Computer-executable instructions comprise, for example, instructions and data which cause a general-purpose computer, special purpose computer, or special purpose processing device to perform a certain function or group of functions. Computer-executable instructions also comprise program modules that are executed by computers in stand-alone or network environments. Generally, program modules comprise routines, programs, components, data structures, objects, and the functions inherent in the design of special-purpose processors, etc. that perform particular tasks or implement particular abstract data types. Computer-executable instructions, associated data structures, and program modules represent examples of the program code means for executing steps of the methods disclosed herein. The particular sequence of such executable instructions or associated data structures represents examples of corresponding acts for implementing the functions described in such steps.


In additional examples, methods may be practiced in network computing environments with many types of computer system configurations, including personal computers, hand-held devices, multi-processor systems, microprocessor-based or programmable consumer electronics, network PCs, minicomputers, mainframe computers, and the like. Examples may also be practiced in distributed computing environments where tasks are performed by local and remote processing devices that are linked (either by hardwired links, wireless links, or by a combination thereof) through a communications network. In a distributed computing environment, program modules may be located in both local and remote memory storage devices.
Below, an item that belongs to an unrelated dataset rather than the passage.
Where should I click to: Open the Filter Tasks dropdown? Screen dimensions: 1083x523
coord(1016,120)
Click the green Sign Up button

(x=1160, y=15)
During drilling operations information handling system 122 may process different types of the real time data which may be utilized to create an asphaltene onset pressure map (AOP).



FIG. 5 illustrates an example of one arrangement of resources in a computing network 500 that may employ the processes and techniques described herein, although many others are of course possible. As noted above, an information handling system 122, as part of their function, may utilize data, which comprises files, directories, metadata (e.g., access control list (ACLS) creation/edit dates associated with the data, etc.), and other data objects. The data on the information handling system 122 is typically a primary copy (e.g., a production copy). During a copy, backup, archive or other storage operation, information handling system 122 may send a copy of some data objects (or some components thereof) to a secondary storage computing device 504 by utilizing one or more data agents 502.


A data agent 502 may be a desktop application, website application, or any software-based application that is run on information handling system 122. As illustrated, information handling system 122 may be disposed at any rig site (e.g., referring to FIG. 1) or repair and manufacturing center. Data agent 502 may communicate with a secondary storage computing device 504 using communication protocol 508 in a wired or wireless system. Communication protocol 508 may function and operate as an input to a website application. In the website application, field data related to pre- and post-operations, generated DTCs, notes, and the like may be uploaded. Additionally, information handling system 122 may utilize communication protocol 508 to access processed measurements, operations with similar DTCs, troubleshooting findings, historical run data, and/or the like. This information is accessed from secondary storage computing device 504 by data agent 502, which is loaded on information handling system 122.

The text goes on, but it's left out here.